» Problem description
Produce a copy of every line in the records that holds the string "Share".

### Exercise inputs ###

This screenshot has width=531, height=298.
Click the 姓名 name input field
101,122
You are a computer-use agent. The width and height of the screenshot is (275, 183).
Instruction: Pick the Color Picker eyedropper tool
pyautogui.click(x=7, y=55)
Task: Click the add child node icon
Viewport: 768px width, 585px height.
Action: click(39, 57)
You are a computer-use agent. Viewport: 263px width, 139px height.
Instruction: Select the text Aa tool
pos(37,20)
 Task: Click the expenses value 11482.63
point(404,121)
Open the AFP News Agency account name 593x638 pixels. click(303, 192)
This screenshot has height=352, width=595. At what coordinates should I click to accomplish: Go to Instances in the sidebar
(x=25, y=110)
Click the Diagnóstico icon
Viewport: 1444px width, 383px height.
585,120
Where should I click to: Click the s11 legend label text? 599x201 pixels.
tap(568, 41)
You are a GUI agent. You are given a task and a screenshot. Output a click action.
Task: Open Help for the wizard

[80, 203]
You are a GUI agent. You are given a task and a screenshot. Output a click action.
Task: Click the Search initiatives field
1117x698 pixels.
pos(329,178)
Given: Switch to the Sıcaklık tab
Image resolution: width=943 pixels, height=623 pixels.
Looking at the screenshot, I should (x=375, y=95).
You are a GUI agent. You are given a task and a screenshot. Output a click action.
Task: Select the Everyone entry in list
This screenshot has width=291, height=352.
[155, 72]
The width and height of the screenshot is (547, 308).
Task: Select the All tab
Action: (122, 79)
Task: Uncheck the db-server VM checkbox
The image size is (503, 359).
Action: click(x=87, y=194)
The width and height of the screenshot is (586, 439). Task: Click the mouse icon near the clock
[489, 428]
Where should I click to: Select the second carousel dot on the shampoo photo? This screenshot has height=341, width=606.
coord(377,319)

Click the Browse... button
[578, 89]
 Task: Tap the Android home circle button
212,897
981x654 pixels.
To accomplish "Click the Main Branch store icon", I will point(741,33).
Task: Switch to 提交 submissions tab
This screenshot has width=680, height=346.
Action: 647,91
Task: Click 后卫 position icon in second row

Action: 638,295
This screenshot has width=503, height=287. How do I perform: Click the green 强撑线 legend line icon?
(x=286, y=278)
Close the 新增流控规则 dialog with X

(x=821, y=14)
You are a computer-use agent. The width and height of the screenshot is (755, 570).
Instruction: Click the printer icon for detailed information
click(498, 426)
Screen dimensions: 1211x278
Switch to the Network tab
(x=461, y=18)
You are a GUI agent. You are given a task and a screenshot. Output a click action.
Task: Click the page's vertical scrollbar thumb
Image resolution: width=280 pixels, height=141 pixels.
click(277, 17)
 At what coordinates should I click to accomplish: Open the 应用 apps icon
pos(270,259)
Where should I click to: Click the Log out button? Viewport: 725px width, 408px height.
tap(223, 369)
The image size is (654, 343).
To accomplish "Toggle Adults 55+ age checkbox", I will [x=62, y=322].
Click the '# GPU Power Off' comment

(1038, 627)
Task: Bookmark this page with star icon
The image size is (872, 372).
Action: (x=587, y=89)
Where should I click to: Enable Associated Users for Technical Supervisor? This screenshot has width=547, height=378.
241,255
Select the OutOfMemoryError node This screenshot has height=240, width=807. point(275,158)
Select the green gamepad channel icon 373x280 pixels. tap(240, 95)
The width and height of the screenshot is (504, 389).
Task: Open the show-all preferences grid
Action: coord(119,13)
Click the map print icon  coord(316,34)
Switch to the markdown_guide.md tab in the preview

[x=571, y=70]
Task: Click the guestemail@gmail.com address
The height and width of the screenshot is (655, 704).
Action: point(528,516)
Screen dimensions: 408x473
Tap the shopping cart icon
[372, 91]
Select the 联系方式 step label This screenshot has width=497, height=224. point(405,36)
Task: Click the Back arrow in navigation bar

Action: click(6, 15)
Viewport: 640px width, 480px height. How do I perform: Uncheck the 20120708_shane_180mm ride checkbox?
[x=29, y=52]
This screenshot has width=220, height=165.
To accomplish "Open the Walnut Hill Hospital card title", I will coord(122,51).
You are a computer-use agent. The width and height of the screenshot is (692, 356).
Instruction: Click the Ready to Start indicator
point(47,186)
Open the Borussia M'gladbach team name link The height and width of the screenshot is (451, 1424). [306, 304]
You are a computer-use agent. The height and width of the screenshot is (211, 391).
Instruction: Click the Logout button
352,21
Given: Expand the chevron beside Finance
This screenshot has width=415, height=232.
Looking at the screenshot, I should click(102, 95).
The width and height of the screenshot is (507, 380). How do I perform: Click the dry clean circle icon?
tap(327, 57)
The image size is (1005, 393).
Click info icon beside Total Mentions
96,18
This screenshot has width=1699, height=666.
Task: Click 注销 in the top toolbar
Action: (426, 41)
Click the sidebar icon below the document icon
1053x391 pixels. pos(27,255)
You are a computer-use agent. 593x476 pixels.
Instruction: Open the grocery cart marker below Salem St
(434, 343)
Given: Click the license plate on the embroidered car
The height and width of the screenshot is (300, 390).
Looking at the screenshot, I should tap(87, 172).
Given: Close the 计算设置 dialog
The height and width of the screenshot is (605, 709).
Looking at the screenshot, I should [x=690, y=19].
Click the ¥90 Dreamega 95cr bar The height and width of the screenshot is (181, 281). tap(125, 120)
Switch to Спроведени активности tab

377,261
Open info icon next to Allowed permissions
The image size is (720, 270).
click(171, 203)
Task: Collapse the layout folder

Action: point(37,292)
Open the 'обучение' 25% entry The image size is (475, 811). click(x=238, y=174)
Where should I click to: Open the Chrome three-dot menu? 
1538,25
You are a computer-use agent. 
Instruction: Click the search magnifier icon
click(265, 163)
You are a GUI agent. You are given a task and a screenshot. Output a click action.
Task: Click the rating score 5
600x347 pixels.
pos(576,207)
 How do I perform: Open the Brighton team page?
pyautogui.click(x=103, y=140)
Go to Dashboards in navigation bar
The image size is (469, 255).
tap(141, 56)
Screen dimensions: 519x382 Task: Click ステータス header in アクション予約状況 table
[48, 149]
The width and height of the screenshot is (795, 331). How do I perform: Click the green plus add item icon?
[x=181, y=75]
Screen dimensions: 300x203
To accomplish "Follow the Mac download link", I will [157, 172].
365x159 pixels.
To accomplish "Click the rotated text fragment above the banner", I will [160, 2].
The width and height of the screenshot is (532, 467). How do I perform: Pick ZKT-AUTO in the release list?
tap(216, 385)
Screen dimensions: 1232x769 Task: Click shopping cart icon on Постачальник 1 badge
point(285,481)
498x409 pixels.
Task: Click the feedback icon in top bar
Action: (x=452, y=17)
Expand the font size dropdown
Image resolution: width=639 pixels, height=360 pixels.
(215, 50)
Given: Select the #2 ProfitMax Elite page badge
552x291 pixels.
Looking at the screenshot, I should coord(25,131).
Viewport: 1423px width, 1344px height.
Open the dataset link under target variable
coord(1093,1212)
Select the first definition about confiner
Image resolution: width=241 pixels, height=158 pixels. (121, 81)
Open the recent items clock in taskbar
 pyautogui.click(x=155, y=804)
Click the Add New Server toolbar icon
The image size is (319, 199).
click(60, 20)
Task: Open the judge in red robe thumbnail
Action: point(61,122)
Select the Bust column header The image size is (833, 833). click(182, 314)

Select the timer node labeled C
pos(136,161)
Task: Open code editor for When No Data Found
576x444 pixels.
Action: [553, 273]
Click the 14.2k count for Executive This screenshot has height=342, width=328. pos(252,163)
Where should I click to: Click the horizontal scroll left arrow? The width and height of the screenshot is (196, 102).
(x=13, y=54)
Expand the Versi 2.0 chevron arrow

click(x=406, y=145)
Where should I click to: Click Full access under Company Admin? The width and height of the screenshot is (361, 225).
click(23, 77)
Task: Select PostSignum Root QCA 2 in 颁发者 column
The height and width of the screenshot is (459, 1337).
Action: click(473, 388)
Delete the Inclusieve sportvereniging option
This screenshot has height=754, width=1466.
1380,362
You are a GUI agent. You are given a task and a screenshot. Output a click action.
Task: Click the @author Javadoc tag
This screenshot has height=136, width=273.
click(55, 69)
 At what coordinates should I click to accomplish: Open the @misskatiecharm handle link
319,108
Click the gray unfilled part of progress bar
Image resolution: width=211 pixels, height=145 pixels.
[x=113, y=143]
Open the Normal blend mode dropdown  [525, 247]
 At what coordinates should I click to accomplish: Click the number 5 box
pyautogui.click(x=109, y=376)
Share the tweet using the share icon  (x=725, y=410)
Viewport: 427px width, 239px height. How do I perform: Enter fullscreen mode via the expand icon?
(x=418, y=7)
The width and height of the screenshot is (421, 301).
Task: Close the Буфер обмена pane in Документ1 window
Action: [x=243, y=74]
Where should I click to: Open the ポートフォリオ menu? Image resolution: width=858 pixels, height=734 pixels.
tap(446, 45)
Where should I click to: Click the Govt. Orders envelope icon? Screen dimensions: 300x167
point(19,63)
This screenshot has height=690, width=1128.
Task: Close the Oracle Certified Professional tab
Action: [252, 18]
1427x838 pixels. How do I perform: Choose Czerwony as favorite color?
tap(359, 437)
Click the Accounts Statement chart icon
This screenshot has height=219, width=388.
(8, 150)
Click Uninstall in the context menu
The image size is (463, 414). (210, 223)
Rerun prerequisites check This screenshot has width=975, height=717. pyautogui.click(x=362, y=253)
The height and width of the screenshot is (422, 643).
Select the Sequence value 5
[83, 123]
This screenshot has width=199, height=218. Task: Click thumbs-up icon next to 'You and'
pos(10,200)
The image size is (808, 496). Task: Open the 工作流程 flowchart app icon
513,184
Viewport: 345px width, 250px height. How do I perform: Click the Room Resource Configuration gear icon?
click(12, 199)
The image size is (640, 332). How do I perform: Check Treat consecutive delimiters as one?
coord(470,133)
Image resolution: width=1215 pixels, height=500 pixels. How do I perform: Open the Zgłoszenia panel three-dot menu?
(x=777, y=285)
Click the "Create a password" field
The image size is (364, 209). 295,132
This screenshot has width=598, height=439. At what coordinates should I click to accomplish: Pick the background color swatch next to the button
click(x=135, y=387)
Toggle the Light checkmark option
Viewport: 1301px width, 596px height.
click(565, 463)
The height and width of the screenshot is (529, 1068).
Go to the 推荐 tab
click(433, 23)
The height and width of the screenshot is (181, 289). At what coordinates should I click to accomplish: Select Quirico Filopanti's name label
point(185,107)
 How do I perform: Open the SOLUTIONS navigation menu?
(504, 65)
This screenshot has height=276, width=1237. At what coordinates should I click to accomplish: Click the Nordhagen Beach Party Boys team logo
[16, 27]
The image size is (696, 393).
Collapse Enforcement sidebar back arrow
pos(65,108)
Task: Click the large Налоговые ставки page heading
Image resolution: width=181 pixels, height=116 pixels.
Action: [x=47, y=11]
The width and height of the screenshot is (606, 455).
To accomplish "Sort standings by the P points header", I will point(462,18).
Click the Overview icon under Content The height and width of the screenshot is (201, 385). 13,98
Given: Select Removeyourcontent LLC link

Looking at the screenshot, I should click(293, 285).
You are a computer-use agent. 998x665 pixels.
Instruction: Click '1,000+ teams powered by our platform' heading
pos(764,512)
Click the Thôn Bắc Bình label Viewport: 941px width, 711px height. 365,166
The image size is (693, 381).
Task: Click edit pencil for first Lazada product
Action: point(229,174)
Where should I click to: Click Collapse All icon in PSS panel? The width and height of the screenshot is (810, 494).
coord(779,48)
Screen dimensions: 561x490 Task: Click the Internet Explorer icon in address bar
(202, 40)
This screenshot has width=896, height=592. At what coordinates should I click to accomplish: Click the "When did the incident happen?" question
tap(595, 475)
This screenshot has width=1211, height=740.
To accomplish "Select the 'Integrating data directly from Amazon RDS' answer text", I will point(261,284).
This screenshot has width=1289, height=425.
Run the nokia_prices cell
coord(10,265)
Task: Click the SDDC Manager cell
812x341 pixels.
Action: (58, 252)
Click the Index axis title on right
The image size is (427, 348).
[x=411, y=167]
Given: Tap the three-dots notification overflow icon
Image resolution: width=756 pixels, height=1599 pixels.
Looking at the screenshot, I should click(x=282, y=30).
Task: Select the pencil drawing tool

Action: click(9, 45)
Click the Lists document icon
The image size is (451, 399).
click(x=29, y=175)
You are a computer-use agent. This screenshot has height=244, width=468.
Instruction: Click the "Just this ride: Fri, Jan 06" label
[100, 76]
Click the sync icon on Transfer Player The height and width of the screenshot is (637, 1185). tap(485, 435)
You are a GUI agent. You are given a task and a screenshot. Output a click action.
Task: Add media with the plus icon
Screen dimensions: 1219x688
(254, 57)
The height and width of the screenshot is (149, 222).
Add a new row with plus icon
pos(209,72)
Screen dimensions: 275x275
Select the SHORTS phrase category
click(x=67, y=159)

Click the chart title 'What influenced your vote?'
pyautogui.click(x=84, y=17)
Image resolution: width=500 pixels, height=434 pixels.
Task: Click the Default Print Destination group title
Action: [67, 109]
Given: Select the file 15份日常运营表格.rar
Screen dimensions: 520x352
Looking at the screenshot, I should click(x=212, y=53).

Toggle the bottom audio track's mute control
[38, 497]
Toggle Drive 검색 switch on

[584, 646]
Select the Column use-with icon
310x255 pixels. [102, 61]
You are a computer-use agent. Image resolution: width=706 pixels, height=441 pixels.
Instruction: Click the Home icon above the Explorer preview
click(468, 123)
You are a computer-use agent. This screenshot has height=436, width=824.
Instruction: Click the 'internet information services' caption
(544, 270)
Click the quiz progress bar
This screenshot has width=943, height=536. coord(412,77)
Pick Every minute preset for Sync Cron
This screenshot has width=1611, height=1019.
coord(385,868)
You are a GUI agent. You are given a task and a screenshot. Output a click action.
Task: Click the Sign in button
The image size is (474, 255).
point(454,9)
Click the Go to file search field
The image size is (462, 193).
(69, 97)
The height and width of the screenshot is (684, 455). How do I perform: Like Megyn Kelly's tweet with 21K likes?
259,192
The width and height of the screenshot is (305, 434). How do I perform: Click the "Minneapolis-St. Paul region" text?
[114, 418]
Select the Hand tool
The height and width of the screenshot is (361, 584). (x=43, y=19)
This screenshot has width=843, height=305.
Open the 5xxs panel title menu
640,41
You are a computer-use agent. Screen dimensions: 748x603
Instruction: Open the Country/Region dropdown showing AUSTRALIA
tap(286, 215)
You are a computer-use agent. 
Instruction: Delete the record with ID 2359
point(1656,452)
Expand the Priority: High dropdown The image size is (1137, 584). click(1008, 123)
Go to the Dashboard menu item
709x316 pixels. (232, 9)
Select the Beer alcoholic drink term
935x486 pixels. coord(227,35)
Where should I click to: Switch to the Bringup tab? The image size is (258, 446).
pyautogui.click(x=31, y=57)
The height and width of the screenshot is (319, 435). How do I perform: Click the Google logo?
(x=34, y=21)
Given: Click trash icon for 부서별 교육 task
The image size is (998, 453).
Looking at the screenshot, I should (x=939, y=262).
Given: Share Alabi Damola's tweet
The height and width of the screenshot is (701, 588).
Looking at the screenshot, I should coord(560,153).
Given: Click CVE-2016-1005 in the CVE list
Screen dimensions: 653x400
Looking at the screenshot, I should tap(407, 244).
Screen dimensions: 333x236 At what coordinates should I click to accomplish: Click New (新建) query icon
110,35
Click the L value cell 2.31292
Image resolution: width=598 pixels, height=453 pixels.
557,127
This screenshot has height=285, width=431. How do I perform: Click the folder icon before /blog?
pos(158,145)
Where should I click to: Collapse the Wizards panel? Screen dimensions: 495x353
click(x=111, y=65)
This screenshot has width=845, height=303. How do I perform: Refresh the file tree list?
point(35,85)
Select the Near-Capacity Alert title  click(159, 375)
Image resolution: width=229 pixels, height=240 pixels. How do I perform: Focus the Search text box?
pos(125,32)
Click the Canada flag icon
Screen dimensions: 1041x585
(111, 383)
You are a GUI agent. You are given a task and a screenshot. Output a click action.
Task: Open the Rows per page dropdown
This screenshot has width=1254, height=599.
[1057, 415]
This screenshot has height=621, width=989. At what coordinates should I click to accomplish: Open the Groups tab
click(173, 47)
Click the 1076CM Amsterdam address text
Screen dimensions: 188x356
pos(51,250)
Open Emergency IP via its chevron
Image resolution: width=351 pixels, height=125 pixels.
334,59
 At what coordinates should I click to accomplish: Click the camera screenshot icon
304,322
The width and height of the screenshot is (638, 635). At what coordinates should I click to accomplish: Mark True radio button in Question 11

###

» Worked solution
Share the tweet using the share icon  (x=725, y=410)
Given: Share Alabi Damola's tweet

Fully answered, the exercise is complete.